Ao longo da vida, vamos fazendo amigos e, infelizmente, também alguns inimigos. Muitos desses amigos são apenas “conhecidos” que encontramos esporadicamente. Mas a maioria das pessoas com quem cruzamos no dia a dia, sequer sabemos quem são.
Antigamente, aqui em Torres, conhecíamos “todo mundo”. Se não reconhecêssemos alguém, logo perguntávamos: “Você é filho de quem? Qual o sobrenome da família?” E assim, rapidamente, localizávamos algum conhecido. Hoje, apesar de ainda conhecer muitas pessoas, sinto que, com o ar dos anos e o crescimento da população, aqueles poucos conhecidos foram se diluindo no meio dos desconhecidos, dando-me a sensação de não conhecer quase ninguém.
Fui professor na universidade por quase 20 anos e, nesse período, “renovei” minha base de conhecidos. No entanto, depois de 14 anos afastado, sinto-me novamente desatualizado. Ou seja, a maioria são desconhecidos, alguns poucos são “conhecidos”, menos ainda são amigos, e uma fatia minúscula é a família.
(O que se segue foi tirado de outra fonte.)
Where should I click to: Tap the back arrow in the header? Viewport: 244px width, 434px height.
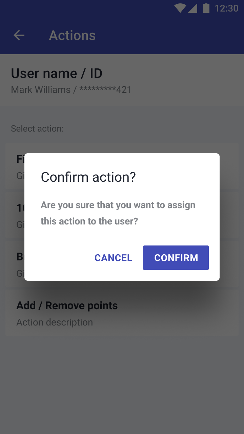(19, 35)
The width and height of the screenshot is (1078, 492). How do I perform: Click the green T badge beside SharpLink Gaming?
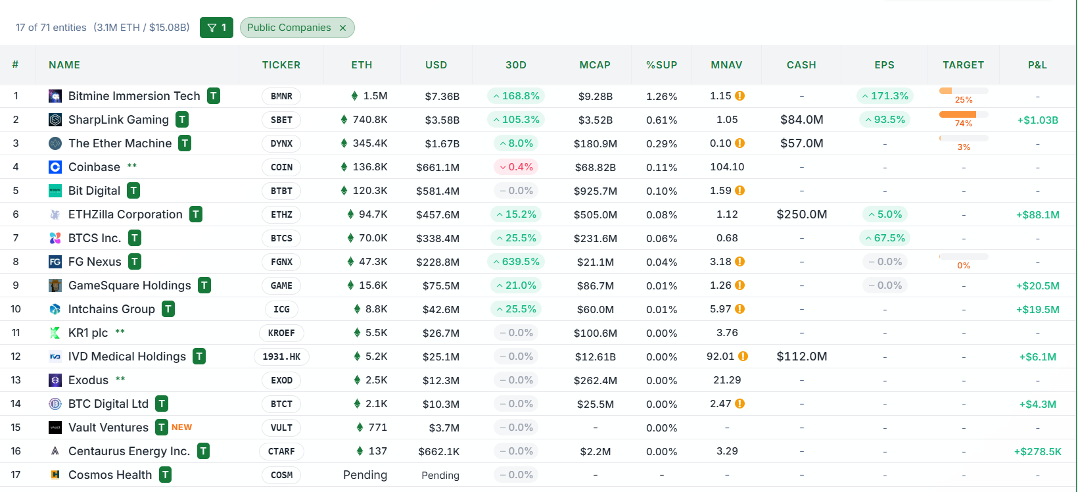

Atualmente, vivemos em bolhas. Bolhas de trabalho, sociais, esportivas, familiares — pequenos, médios ou grandes grupos que, ocasionalmente, se comunicam entre si. E foi dentro de uma dessas bolhas que conheci alguém cujo trabalho merece destaque: um artista, ativista e defensor do meio ambiente que se tornou um símbolo da luta pela preservação da paisagem natural de Torres.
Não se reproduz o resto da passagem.